From the entries below, please output exactly the lines starting at the one containing "The image size is (1280, 969)." and ending at the one containing "Task: Open the Beats", both included.

▸ RECORDS PROVIDED:
************

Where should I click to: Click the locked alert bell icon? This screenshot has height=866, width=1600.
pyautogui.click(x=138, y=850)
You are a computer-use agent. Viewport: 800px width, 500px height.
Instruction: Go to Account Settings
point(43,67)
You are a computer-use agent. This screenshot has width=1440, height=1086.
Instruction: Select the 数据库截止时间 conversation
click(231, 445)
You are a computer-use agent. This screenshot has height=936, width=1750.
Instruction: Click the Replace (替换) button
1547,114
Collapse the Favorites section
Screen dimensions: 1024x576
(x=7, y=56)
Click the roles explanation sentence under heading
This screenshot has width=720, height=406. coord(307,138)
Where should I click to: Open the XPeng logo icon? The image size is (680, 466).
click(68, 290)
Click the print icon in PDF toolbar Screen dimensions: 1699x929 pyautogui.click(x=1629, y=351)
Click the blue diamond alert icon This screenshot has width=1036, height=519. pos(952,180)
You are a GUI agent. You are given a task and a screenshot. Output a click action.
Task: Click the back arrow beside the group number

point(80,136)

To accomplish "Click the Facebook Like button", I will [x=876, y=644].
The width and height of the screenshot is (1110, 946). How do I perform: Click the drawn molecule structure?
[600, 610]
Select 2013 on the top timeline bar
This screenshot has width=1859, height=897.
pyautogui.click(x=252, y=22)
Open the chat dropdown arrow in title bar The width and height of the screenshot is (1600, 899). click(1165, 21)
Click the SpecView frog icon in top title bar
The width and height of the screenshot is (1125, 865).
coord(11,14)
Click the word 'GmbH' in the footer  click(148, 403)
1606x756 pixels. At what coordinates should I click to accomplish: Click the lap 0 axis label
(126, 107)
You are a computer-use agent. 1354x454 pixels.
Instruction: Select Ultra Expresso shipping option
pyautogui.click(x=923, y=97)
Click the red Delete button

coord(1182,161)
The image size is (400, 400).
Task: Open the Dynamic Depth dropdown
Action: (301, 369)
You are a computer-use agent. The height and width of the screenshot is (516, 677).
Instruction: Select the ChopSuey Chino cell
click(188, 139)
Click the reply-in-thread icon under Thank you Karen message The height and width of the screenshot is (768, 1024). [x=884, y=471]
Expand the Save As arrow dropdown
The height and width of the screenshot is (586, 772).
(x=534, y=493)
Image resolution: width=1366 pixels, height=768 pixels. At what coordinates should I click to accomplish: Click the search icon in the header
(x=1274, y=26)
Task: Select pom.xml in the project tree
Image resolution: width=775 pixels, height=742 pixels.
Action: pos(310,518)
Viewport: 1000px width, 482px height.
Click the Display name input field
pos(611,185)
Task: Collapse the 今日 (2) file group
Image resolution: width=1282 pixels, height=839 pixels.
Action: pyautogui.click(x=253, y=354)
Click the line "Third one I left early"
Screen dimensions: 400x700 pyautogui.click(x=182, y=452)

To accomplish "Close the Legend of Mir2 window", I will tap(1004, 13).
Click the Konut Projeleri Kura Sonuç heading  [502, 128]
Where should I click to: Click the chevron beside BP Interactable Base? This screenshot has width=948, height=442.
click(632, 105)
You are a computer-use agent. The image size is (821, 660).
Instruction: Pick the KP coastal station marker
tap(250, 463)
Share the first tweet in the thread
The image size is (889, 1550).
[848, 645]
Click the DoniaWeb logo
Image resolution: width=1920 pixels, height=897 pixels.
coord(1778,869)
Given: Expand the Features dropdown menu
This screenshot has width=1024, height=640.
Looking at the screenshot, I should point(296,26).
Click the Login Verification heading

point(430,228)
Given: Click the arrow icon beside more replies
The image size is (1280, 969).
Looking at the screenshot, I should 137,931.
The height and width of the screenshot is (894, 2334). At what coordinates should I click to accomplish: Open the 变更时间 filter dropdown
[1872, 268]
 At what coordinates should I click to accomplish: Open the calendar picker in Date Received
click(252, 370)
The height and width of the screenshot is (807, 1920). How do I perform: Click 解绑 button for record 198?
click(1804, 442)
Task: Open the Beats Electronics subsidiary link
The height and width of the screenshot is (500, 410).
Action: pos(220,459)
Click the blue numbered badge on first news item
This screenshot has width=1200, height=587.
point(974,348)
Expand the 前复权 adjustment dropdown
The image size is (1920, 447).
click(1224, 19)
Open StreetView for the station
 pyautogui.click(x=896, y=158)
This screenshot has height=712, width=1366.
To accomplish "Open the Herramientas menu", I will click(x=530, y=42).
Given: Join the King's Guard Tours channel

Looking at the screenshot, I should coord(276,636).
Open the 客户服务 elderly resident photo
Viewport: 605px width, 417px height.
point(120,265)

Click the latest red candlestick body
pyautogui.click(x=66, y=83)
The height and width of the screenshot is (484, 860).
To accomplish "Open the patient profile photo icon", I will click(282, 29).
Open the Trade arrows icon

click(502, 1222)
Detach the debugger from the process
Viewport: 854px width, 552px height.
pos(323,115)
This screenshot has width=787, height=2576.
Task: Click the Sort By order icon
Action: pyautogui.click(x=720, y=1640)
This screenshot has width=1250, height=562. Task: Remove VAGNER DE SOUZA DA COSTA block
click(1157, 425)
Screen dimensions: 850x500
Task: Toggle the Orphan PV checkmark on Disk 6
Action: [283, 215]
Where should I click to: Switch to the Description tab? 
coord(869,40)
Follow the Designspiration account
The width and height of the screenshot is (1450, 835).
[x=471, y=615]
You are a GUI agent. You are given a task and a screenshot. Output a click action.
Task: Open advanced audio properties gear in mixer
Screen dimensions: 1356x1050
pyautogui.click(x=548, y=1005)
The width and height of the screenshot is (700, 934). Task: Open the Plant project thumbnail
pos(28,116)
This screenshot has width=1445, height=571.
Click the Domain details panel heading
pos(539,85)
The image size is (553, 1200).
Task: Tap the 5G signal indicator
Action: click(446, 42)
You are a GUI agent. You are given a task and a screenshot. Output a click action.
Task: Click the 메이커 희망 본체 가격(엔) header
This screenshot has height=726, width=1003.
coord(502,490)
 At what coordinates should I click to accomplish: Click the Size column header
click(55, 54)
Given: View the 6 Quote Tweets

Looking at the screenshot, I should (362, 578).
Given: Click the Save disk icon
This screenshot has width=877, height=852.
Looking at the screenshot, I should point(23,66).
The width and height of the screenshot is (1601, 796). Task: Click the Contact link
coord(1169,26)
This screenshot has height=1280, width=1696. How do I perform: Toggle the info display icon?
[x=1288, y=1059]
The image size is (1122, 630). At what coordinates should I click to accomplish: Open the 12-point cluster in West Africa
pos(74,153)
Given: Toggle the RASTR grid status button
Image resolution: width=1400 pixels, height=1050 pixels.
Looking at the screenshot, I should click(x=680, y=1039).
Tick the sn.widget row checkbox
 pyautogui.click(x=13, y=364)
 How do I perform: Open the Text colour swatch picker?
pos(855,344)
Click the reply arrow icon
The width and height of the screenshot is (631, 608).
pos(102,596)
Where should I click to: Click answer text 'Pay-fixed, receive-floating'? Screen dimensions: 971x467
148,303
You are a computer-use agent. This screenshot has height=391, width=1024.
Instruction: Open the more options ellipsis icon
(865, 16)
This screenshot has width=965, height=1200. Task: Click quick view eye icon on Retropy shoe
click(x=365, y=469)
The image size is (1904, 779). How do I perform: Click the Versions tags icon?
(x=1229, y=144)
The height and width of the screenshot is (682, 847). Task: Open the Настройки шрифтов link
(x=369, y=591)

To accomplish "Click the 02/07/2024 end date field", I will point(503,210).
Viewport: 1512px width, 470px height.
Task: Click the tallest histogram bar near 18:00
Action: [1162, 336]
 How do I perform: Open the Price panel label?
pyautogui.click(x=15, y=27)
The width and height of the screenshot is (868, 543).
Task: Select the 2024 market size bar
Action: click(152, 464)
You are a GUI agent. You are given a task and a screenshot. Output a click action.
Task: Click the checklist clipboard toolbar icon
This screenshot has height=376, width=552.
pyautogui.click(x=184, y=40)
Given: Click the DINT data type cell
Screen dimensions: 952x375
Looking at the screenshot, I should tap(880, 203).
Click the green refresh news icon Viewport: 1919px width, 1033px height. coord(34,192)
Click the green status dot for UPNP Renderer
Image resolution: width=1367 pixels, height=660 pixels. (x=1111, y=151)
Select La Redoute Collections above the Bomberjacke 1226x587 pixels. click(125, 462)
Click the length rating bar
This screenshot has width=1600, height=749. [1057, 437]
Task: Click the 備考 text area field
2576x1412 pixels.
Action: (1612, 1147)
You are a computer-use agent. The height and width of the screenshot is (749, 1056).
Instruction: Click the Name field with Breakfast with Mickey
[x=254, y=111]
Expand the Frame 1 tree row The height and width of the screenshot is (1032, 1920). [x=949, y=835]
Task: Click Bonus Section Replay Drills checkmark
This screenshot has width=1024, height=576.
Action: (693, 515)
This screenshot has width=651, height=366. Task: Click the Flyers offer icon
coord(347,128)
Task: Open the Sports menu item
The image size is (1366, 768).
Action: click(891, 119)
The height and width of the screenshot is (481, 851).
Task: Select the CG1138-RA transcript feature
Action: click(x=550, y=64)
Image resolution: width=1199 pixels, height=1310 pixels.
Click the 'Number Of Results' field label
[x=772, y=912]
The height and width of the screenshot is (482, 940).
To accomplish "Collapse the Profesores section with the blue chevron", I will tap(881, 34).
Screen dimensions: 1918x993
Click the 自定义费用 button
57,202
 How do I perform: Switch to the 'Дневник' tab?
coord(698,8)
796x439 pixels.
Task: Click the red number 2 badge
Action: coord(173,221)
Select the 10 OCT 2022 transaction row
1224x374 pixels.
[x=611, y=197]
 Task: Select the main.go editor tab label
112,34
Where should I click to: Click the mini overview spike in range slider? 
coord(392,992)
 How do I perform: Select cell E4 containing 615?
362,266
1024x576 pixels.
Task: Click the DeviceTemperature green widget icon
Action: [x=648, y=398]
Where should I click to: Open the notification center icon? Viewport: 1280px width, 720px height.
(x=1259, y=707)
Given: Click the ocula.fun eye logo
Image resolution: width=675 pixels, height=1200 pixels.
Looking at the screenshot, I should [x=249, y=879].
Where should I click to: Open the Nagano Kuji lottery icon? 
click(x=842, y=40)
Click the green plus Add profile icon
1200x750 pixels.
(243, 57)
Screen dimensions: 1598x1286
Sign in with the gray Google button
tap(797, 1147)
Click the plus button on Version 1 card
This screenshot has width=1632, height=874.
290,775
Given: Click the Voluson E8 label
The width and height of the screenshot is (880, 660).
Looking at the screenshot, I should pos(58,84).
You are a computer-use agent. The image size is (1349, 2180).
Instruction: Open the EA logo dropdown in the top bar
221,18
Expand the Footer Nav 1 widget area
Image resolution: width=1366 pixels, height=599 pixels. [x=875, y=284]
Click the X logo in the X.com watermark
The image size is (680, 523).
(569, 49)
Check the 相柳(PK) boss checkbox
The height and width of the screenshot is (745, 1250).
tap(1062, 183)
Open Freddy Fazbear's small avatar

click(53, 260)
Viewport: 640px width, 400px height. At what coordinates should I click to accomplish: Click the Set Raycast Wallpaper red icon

************

▸ TASK SOLUTION:
The image size is (1280, 969).
Looking at the screenshot, I should 137,931.
The height and width of the screenshot is (894, 2334). At what coordinates should I click to accomplish: Open the 变更时间 filter dropdown
[1872, 268]
 At what coordinates should I click to accomplish: Open the calendar picker in Date Received
click(252, 370)
The height and width of the screenshot is (807, 1920). How do I perform: Click 解绑 button for record 198?
click(1804, 442)
Task: Open the Beats Electronics subsidiary link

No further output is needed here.